Friday, Beatty said he felt vindicated.

"The evidence is there," he said. "I didn't do anything wrong."

However, the incident has cost Beatty.

"I actually lost my job," he said, "and I lost it due to this situation. With background checks, I can't pass anything."

Thursday, a judge threw out the charges, saying the officer's stop was unconstitutional.

"It was pretty clear," attorney Sherah Appel, Beatty's lawyer, said. "This officer did an investigative stop and he did not have any sort of basis to stop our client."

Appel said the officer did not identify himself when he initially walked up to Beatty and asked for the can.

"He [Beatty] had every right to tell the officer 'No, I am not going to show you what is in my can. I am not going to tell you what it is.' There was no smell of alcohol. That's why the officer came out there to see whether or not it was an alcoholic beverage," said Appel. "And once he did, he [the officer] should have left it alone."

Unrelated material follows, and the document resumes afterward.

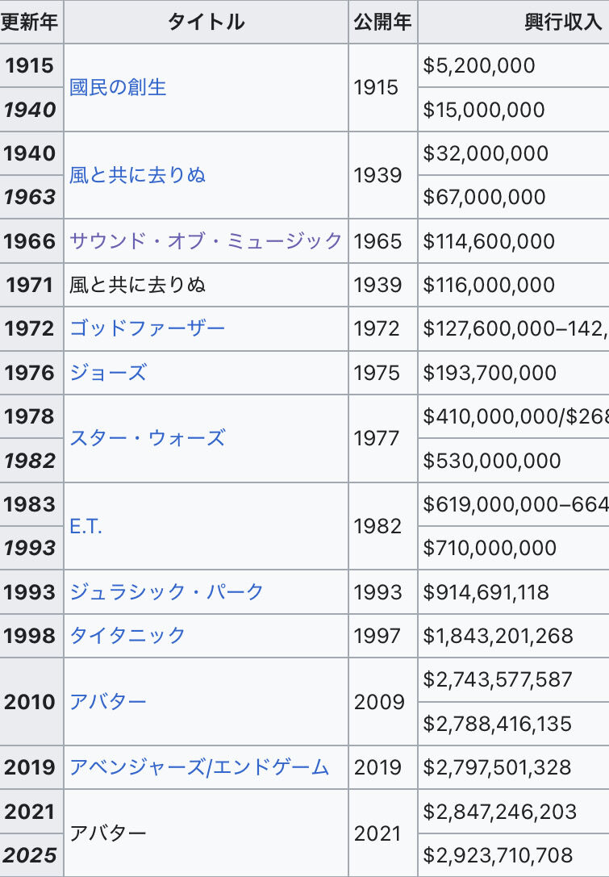
Task: Click the 2019 record year cell
Action: [31, 767]
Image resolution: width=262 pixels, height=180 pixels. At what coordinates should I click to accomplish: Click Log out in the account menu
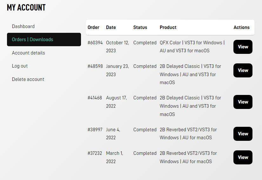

In published reports, the assistant district attorney who tried Beatty said he clearly disagreed with the judge's decision to drop charges. The director of the local ABC board was not available Friday for comment on the officer's actions.

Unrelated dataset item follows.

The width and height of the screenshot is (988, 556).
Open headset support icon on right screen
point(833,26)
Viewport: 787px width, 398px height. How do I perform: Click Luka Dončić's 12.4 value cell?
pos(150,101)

Meanwhile, Beatty said he is just glad an 18-month ordeal is over, and he hopes now he can find a job and get on with his life. He said what happened to him should be a lesson for other young people.

"I would hope for all African-American guys, any race, just be smart," said Beatty. "Don't do nothing violent or anything that will harm you. Once he identifies himself as an officer, then comply and deal with it later."